Les déclarations actuelles des acteurs politiques ivoiriens et les concertations aussi bien entre partis politiques qu’entre partis et l’Onuci laissent présager de grandes décisions. Cela pourrait intervenir en janvier, avant ou pendant la 5e réunion du Cadre permanent de concertation, annoncée pour définir le calendrier électoral après les multiples reports de la présidentielle. En effet, des échanges entre la direction du Fpi et l’Onuci qui, d’après des sources proches du Fpi, ont été «houleux» mais «normaux parce que c’est cela les échanges», estime le porte-parole de l’Onuci, il ressort une identité de vues. «Une convergence de vues pour sortir de la crise dans les meilleures conditions», a dit Hamadoun Touré, porte-parole de la mission. Y. J. Choi s’est félicité des échanges qu’il juge «très intéressants et enrichissants» avec ce parti.
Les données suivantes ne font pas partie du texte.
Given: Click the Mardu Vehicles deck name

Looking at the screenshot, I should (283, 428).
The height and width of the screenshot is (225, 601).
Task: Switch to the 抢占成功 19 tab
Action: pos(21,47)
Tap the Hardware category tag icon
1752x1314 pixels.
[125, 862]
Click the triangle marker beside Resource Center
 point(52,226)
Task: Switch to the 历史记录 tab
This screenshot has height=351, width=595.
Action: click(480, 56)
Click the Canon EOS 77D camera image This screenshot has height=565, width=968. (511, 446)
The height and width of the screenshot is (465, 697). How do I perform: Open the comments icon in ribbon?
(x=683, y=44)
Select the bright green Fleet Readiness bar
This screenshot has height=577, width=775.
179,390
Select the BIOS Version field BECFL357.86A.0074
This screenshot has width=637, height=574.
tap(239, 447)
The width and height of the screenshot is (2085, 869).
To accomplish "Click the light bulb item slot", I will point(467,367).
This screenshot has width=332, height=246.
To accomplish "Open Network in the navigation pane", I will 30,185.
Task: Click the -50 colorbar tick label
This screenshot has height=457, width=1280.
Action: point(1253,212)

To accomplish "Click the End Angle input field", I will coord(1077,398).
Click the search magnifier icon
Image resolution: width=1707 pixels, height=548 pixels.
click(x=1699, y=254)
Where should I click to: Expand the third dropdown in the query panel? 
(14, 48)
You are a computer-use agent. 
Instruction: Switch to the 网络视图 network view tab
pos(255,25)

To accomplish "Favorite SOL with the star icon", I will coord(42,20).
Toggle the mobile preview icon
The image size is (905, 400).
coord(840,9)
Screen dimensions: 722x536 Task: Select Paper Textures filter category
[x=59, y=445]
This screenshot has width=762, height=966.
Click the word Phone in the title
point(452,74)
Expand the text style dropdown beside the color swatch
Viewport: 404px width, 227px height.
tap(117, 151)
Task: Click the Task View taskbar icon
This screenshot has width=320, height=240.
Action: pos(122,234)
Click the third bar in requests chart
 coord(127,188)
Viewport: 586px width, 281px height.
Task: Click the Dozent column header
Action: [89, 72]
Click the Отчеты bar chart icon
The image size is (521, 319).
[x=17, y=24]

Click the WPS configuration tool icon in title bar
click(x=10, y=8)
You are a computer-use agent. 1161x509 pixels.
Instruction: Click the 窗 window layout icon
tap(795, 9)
Il partage même «les préoccupations» exposées. Lesquelles se résument dans le désarmement des ex-combattants et des milices avant les élections, l’unicité des caisses de l’Etat qui conditionne le paiement des primes des soldats et le financement du processus de sortie de crise. En un mot, toutes les actions que ce parti résume en un seul vocable : «la restauration de l’autorité de l’Etat». Toutefois, des sources proches des discussions révèlent que le chef de l’Onuci a indiqué qu’en l’état actuel de l’Accord politique de Ouagadougou, seul «le désarmement partiel» est possible. Estimant que l’Apo, signé le 4 mars 2007, contient des insuffisances, il suggère sa relecture. Ce qui pourrait déboucher sur le 4e accord complémentaire. Pour Choi, «il faut réviser l’Apo car il contient beaucoup de lacunes et d’ambiguïtés. Si l’Accord reste tel, le désarmement doit intervenir après les élections. Or, la logique aurait été d’avoir un désarmement complet avant les élections», confie notre source. Par ailleurs, le Fpi juge inadmissible le rôle attentiste de l’Onuci. Pour Affi N’Guessan, elle ne doit pas se contenter d’appuyer l’Apo et de certifier les élections, mais elle doit également veiller à la sécurisation des populations. Mieux, «la restauration de l’autorité de l’Etat et le désarmement avant les élections doit faire partie des critères de certification des élections par l’Onuci».

Les trois précédents accords complémentaires ont été signés le 27 mars 2007 (premier) et 28 novembre 2007 (2e et 3e) pour expliciter certains points de l’Apo.